Nun ist Tiger also zurück in dieser Kleinstadt, die uns der Regisseur glaubhaft macht als wundervollen Ort – zum Durchfahren. Mit seiner Mutter hat er schnell wieder Kontakt gefunden, aber sie warnt ihn davor, sich seiner Schwester und dem Vater zu zeigen.

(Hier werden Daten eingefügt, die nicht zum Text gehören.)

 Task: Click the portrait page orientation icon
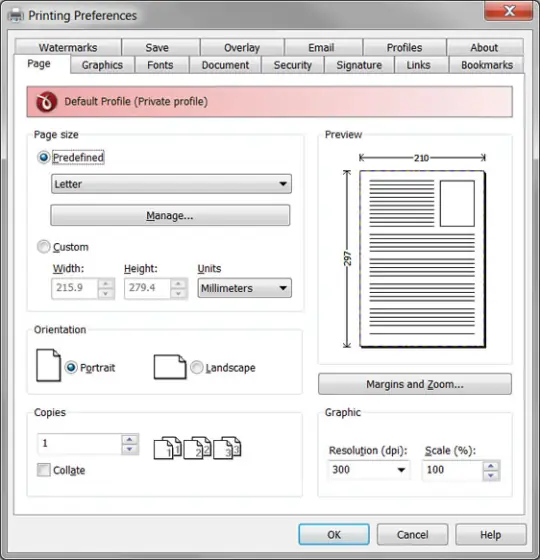point(48,365)
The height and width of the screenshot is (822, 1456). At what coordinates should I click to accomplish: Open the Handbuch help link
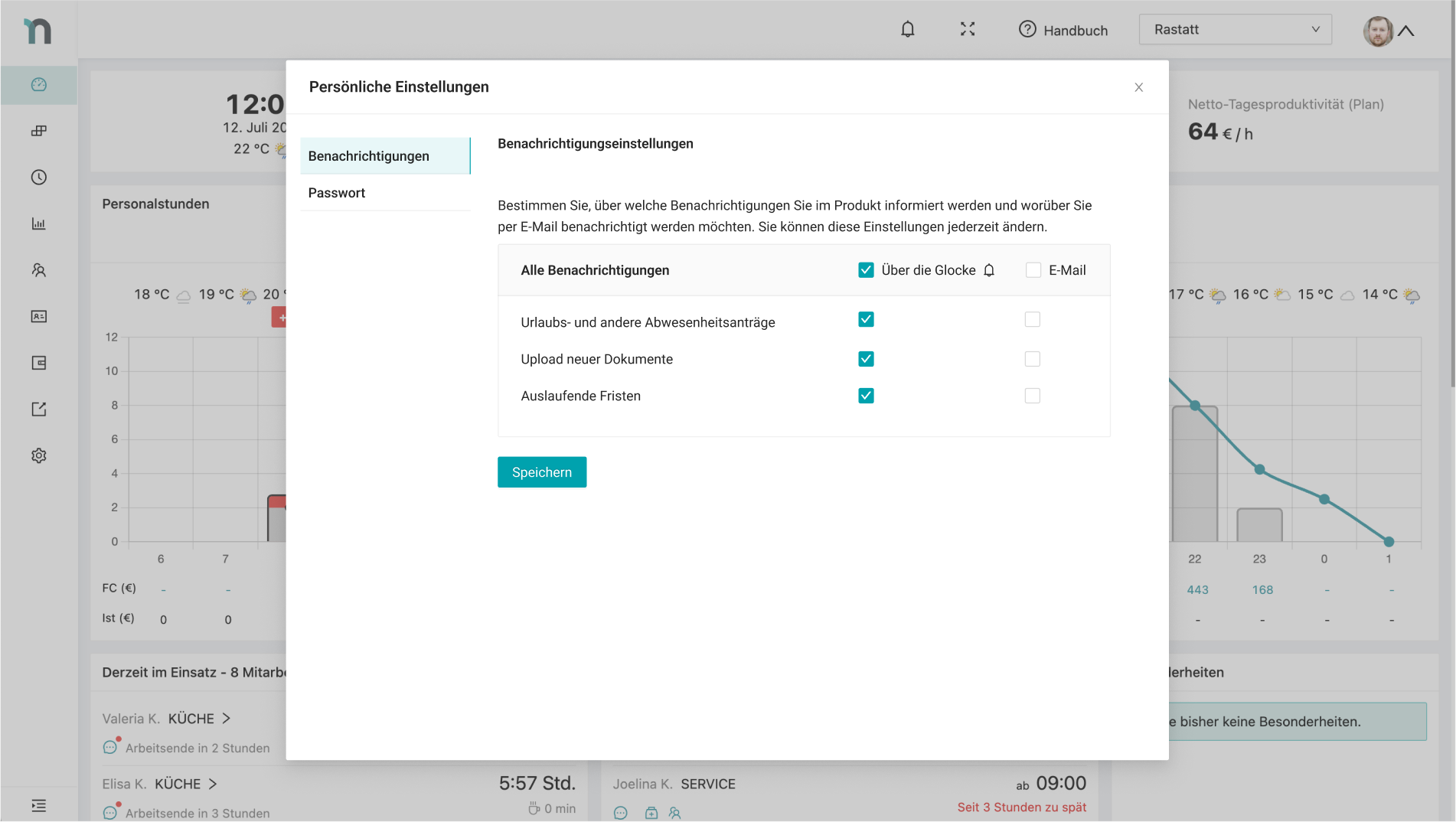coord(1063,30)
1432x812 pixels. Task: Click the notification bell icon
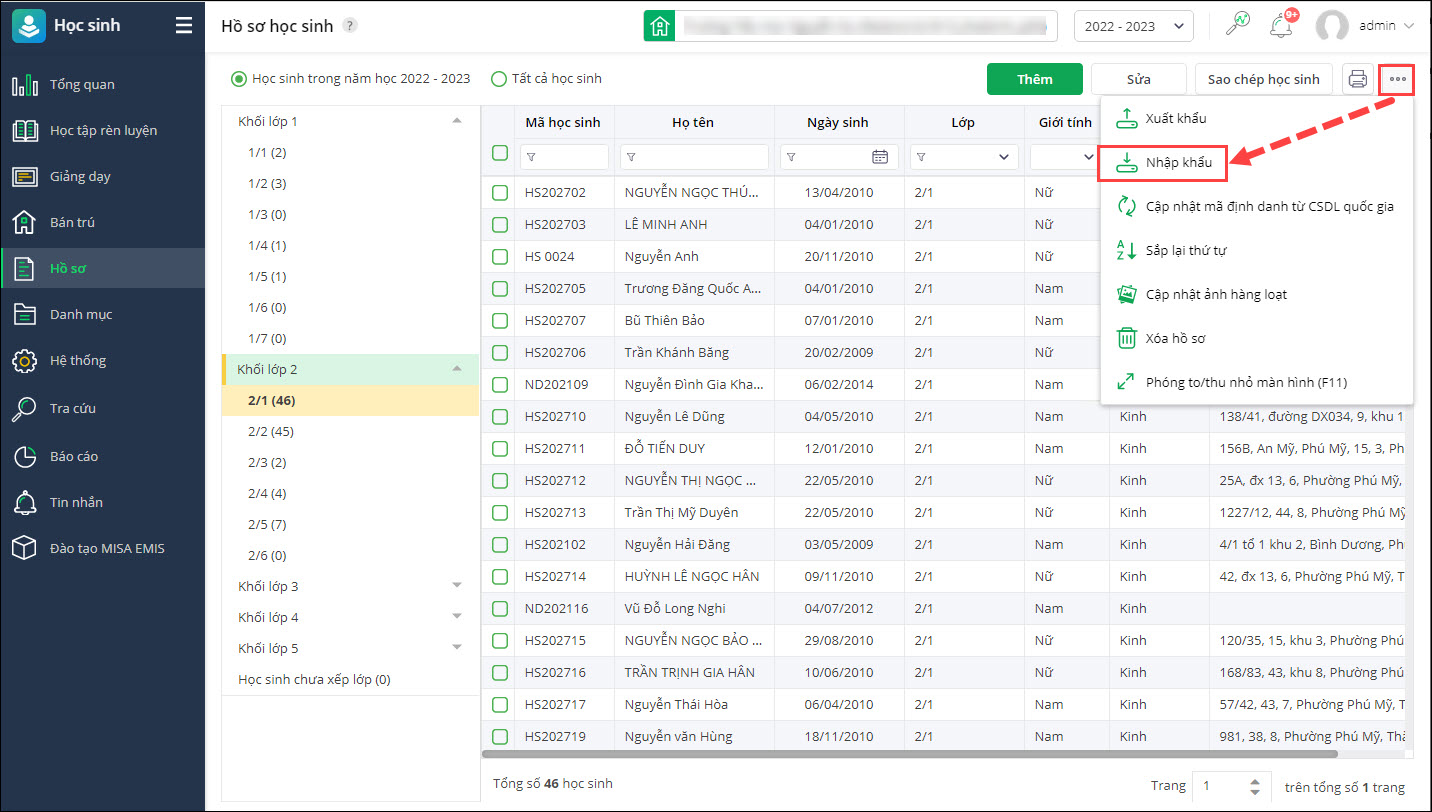(x=1280, y=27)
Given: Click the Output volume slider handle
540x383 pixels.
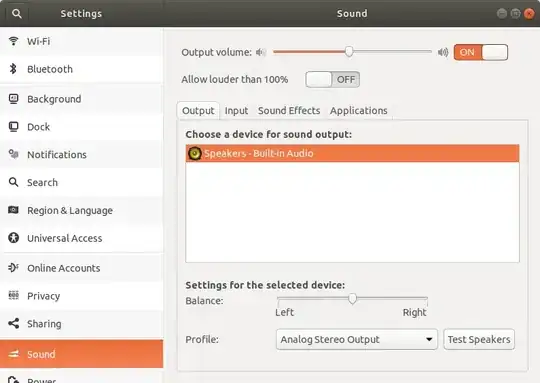Looking at the screenshot, I should click(349, 52).
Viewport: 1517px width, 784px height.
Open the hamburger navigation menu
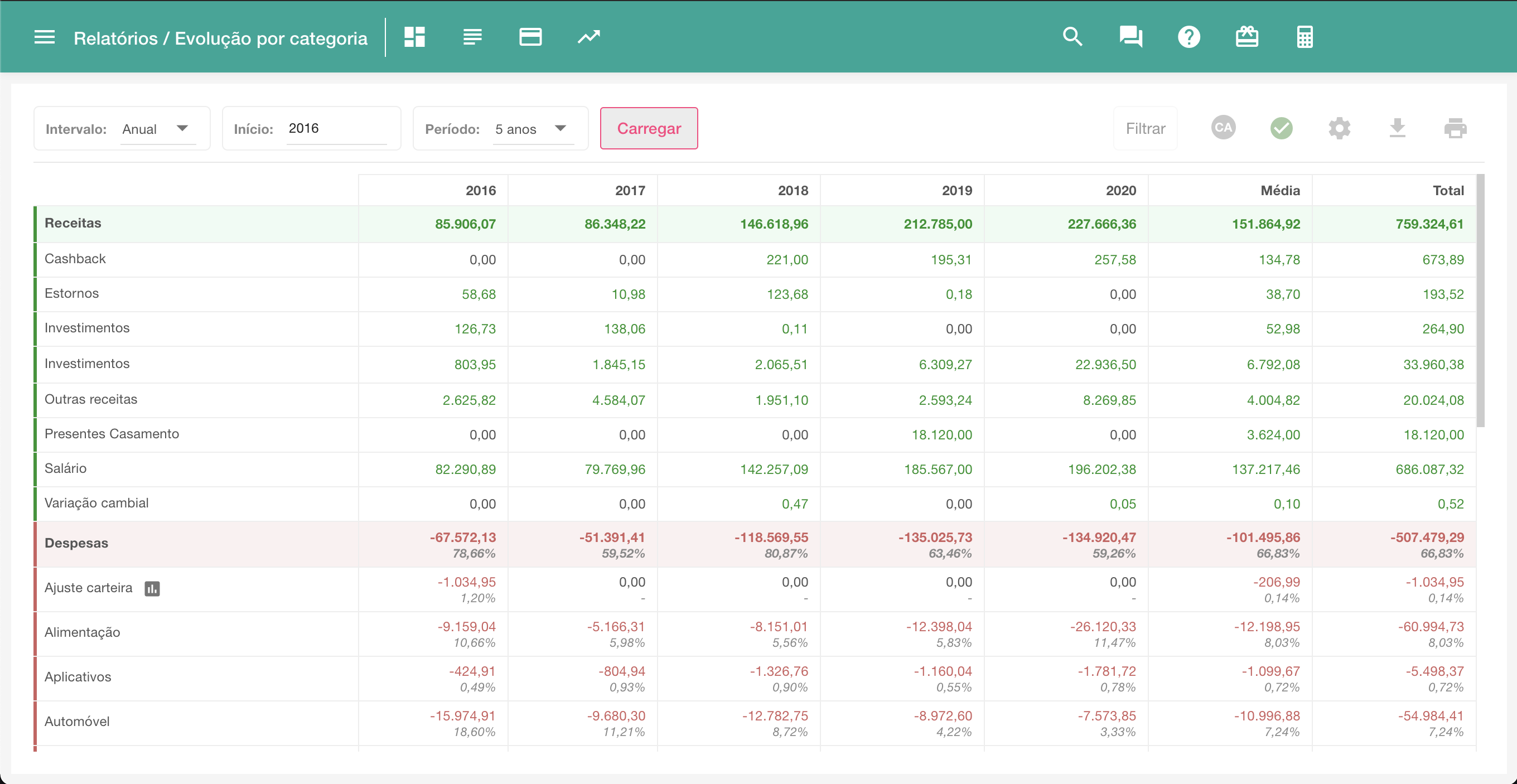(44, 38)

Paula ist drauf und dran, wieder zu heiraten, und fühlt sich von ihrem Bruder so sehr bedroht, daß auch sie zur Gewalt bereit ist. Der Vater hört zufällig, wie es in so einer amerikanischen Kleinstadt der Fall zu sein pflegt, von der Ankunft seines Sohnes. Er kauft sich ein Gewehr und Munition. Daß es nach ein paar dramatischen Szenen doch noch ein Happy-End gibt, hängt ausschließlich damit zusammen, dass es ein Happy-End geben muss.
Soviel zu Erdenschwere und Angestrengtheit. Für die Lüsternheit ist die Wiederbegegnung mit der früheren Freundin zuständig, inzwischen geschiedene Mutter zweier Kinder. Hier kann ja nur alles besser werden.
Patrick Swayze ist kein schlechter Schauspieler, Piper Laurie (in der Rolle seiner Mutter) wiederzusehen ist immer ein bisschen Zeit wert, und Amin Q. Chaudhri hat ein paar altmodische, dunkle Bilder mit Sinn für provinzielle Details gefunden. Aber selbst in diesem ziemlich kleinen Film hat man das Gefühl, dem Zelluloid-Äquivalent eines Schwammes zuzusehen, der über alte Bilder fährt und den Staub darauf zu einer schmutzigen Brühe macht.
Patrick Swayze ist das Sex-Symbol der ausgehenden achtziger Jahre vermutlich auch, weil er die Reste aller Rebellen-Images aufgesogen und zu einer Raffaelisierung der Anpassung gebracht hat. Einen besseren haben wir gar nicht verdient.